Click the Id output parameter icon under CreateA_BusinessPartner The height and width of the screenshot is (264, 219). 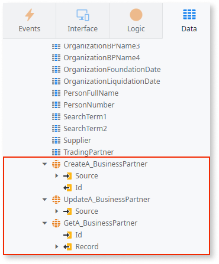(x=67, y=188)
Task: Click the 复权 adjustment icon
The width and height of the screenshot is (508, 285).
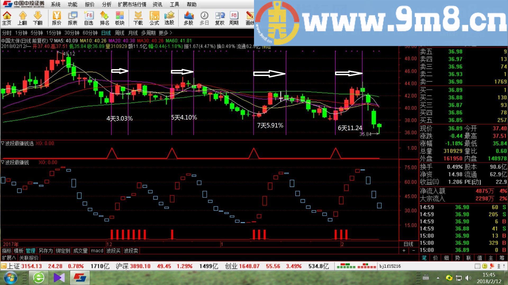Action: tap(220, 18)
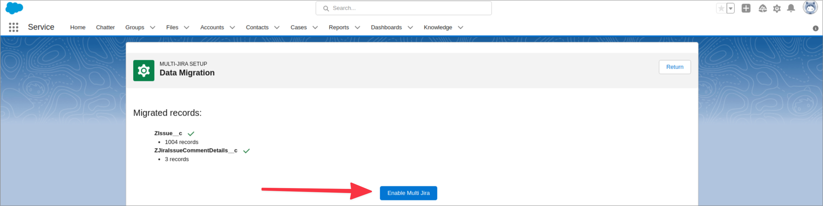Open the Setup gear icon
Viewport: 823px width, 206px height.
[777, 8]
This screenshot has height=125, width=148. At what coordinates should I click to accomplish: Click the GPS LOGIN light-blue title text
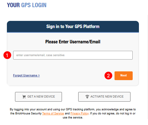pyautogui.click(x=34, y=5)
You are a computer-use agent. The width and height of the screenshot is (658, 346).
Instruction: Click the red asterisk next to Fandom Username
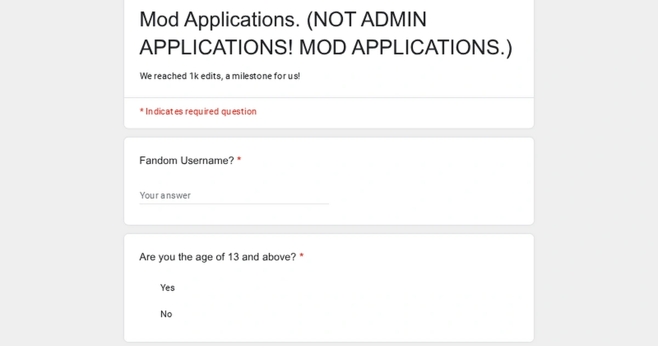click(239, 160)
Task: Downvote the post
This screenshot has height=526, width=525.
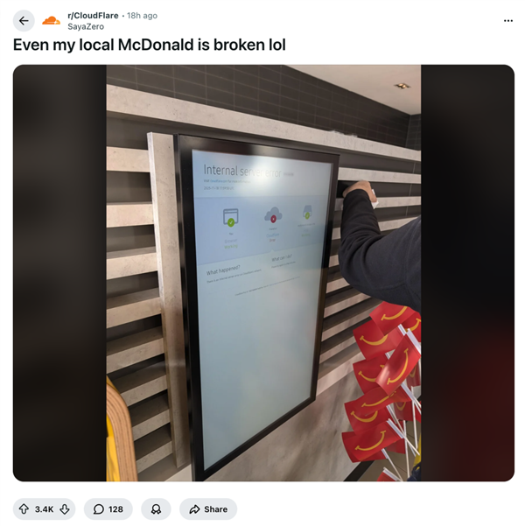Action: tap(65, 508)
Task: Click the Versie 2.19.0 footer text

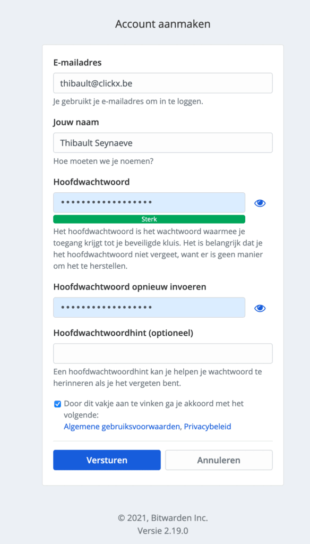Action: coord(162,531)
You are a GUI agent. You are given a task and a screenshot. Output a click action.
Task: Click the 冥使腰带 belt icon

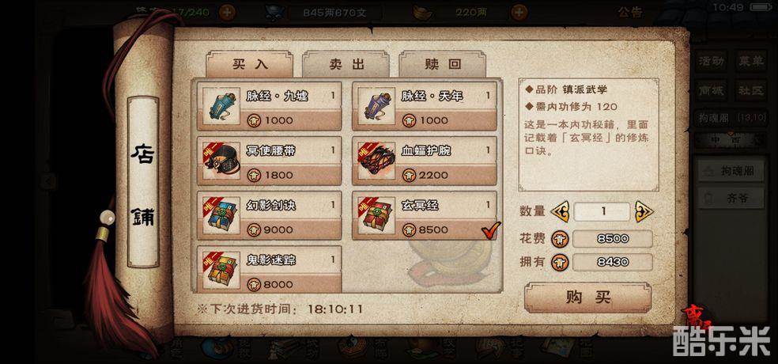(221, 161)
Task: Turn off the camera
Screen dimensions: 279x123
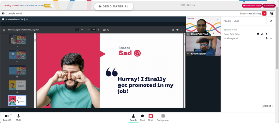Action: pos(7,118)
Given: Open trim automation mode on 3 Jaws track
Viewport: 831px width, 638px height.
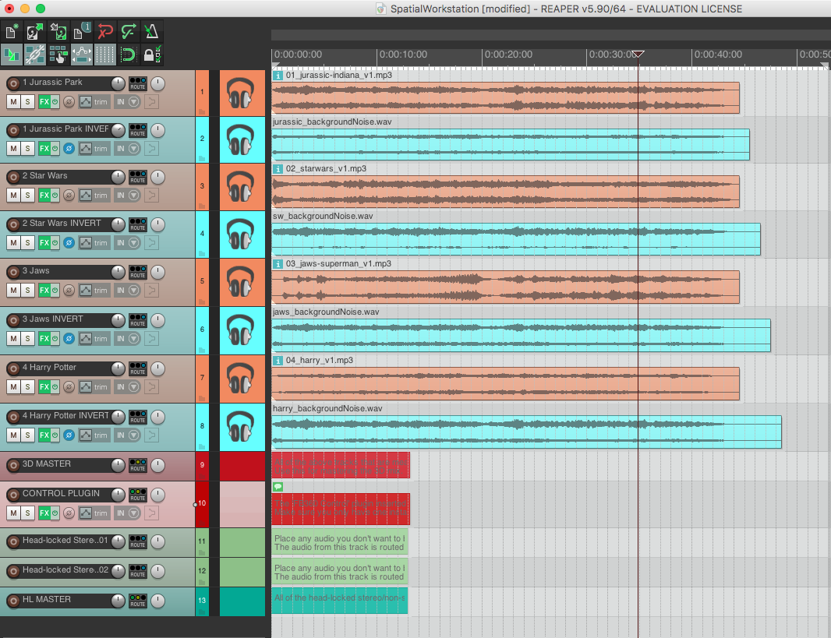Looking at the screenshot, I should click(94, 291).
==
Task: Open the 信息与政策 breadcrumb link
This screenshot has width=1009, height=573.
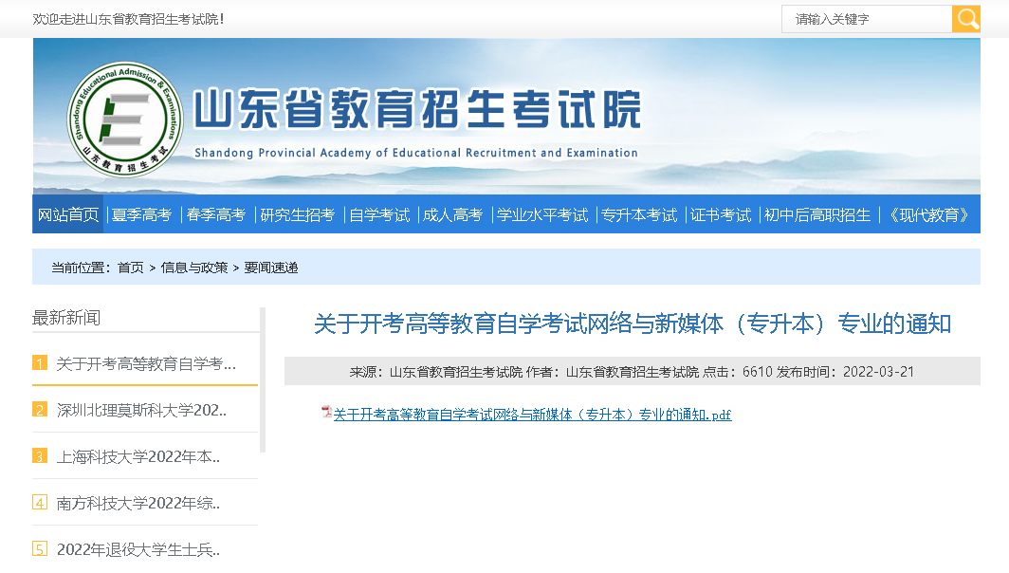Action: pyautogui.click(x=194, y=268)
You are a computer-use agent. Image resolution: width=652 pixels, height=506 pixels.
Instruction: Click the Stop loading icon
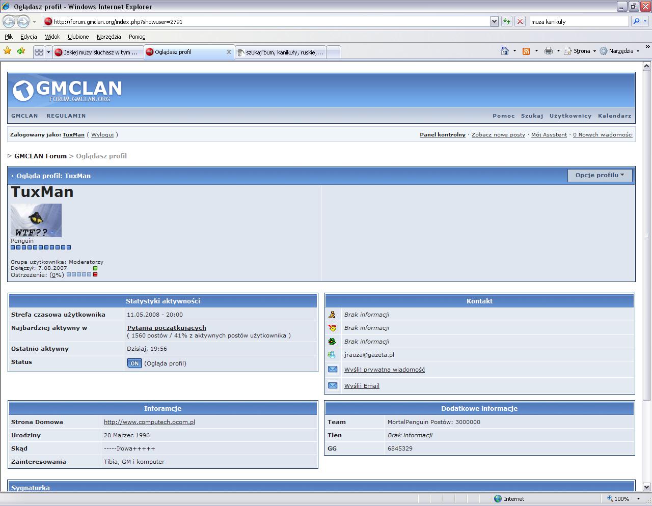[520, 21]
---
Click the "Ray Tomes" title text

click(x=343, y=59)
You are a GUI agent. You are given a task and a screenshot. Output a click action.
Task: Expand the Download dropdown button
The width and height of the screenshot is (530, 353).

■ EXERCISE GOAL
Filter the entries down to the lines with the word "agent" in them.

■ OUTPUT FOR THIS TASK
You are a computer-use agent. The width and height of the screenshot is (658, 346).
You are a GUI agent. You are given a task and a screenshot. Output a click action.
You are a computer-use agent. Image resolution: width=652 pixels, height=506 pixels.
You are a GUI agent. You are given a task and a screenshot. Output a click action.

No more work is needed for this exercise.